Records for this exercise →
**********
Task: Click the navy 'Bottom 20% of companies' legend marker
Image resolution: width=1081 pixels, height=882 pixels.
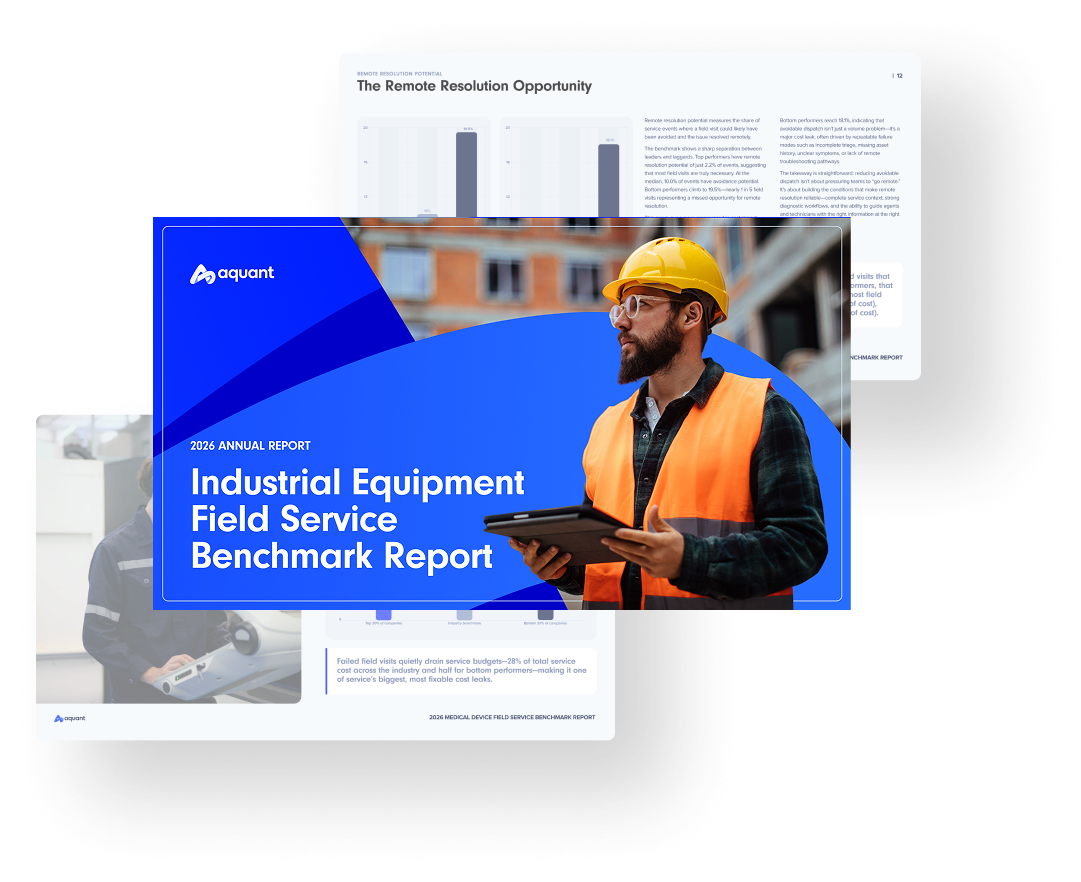Action: tap(545, 614)
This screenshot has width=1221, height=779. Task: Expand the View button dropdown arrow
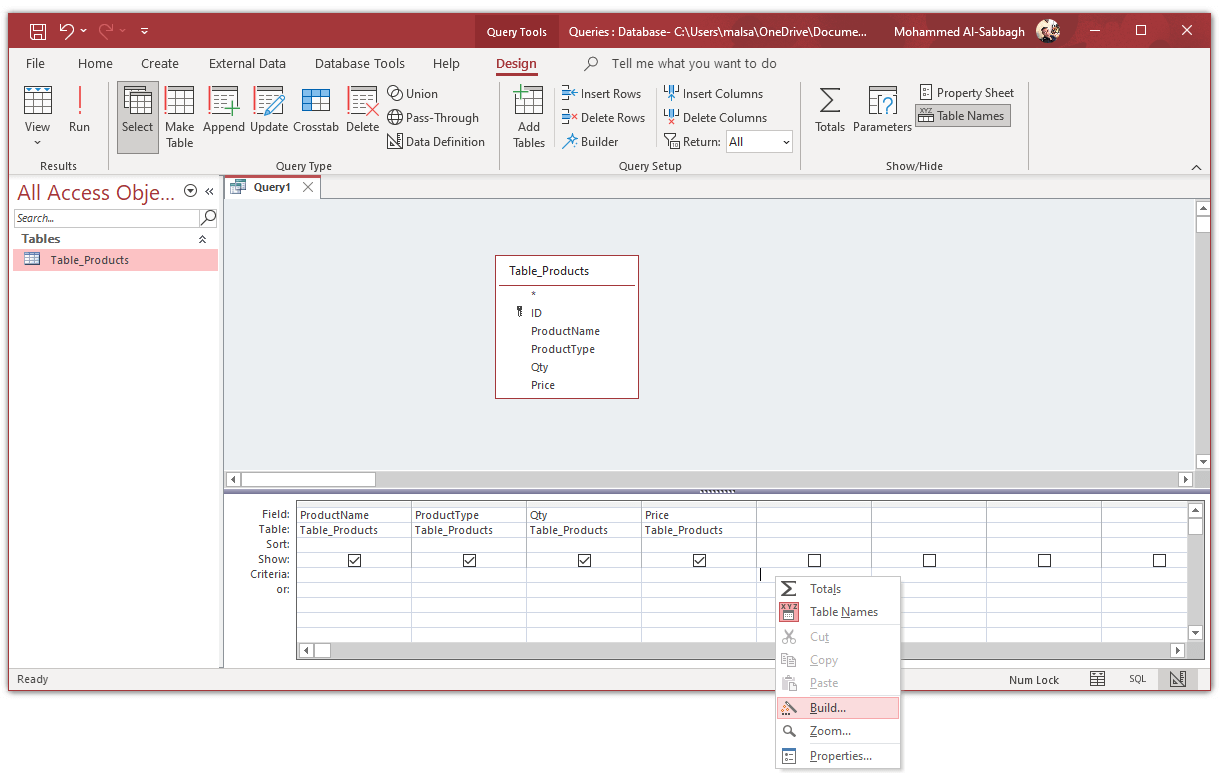37,142
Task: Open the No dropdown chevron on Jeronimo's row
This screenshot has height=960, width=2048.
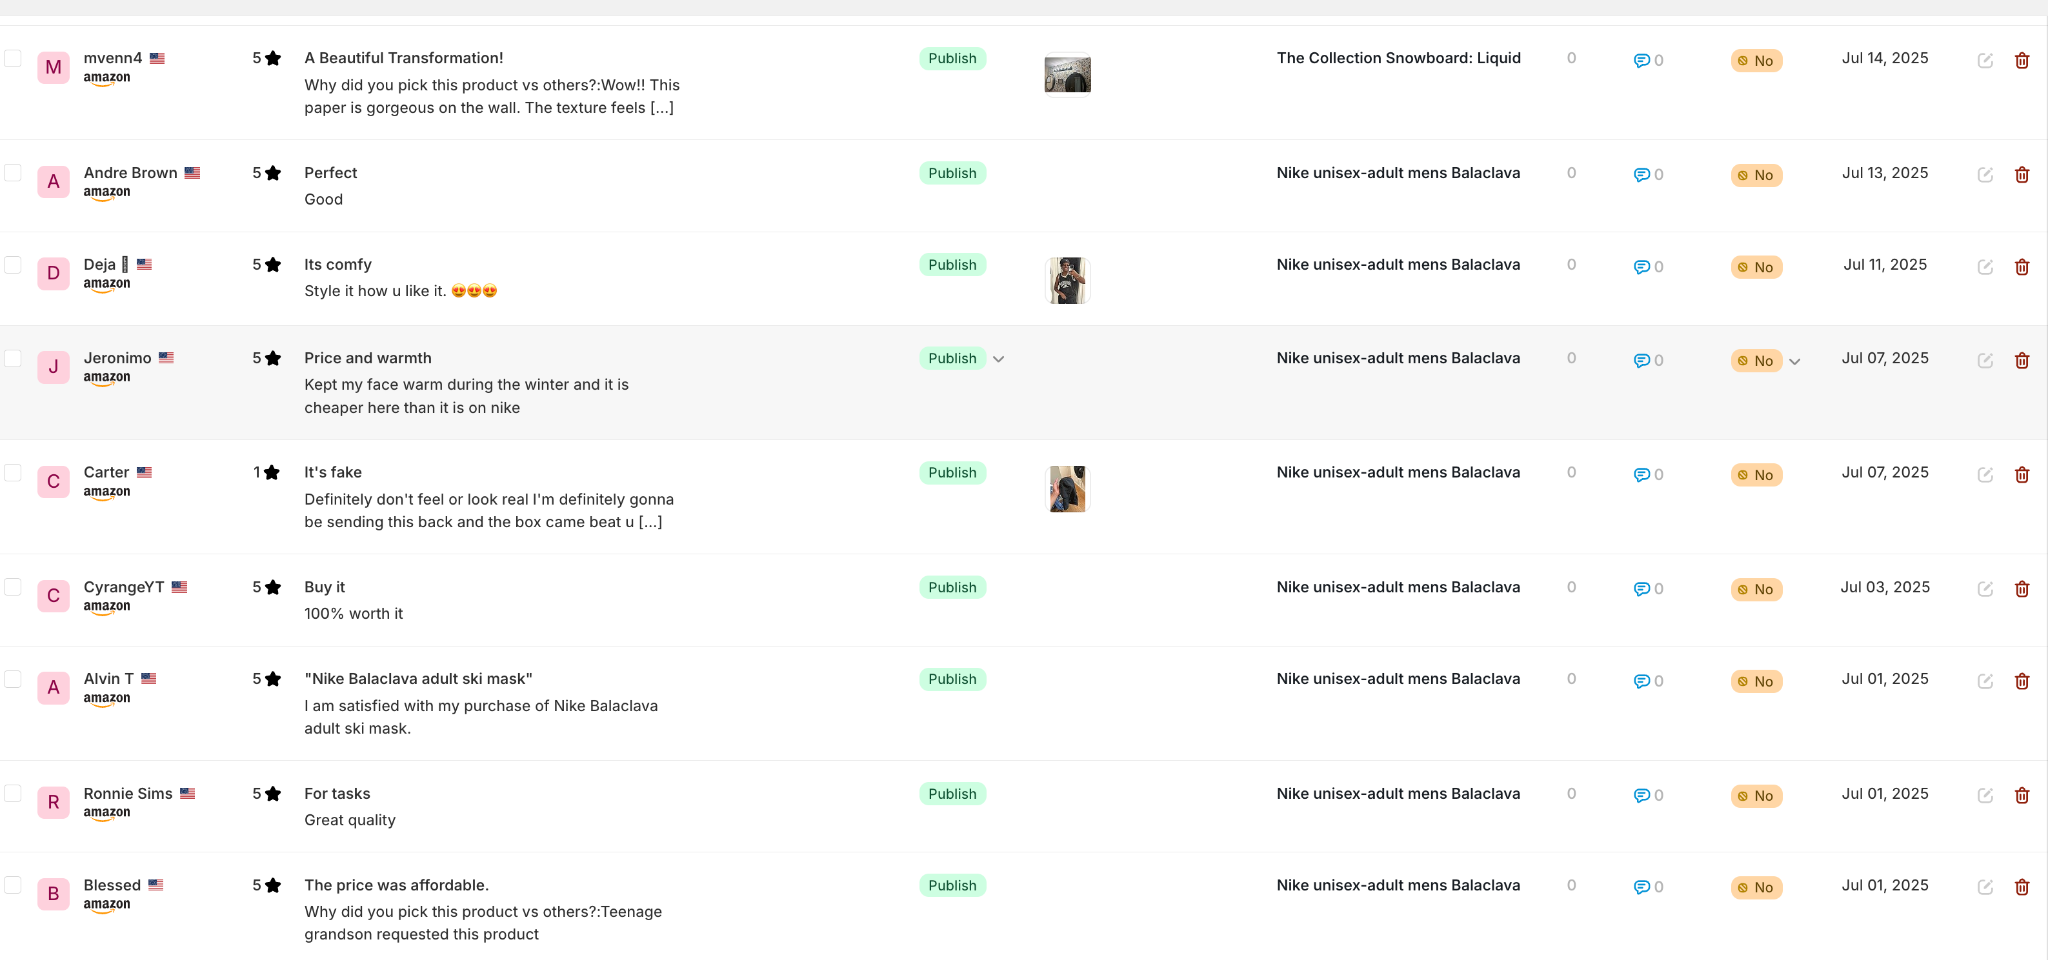Action: point(1795,362)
**********
Problem → Nothing but the pictures should be left out when the material above is copied.

Solution for this problem →
Task: Click the navy 'Bottom 20% of companies' legend marker
Image resolution: width=1081 pixels, height=882 pixels.
Action: tap(545, 614)
This screenshot has width=1221, height=779. Task: Expand the View button dropdown arrow
37,142
Task: Open the No dropdown chevron on Jeronimo's row
This screenshot has height=960, width=2048.
Action: point(1795,362)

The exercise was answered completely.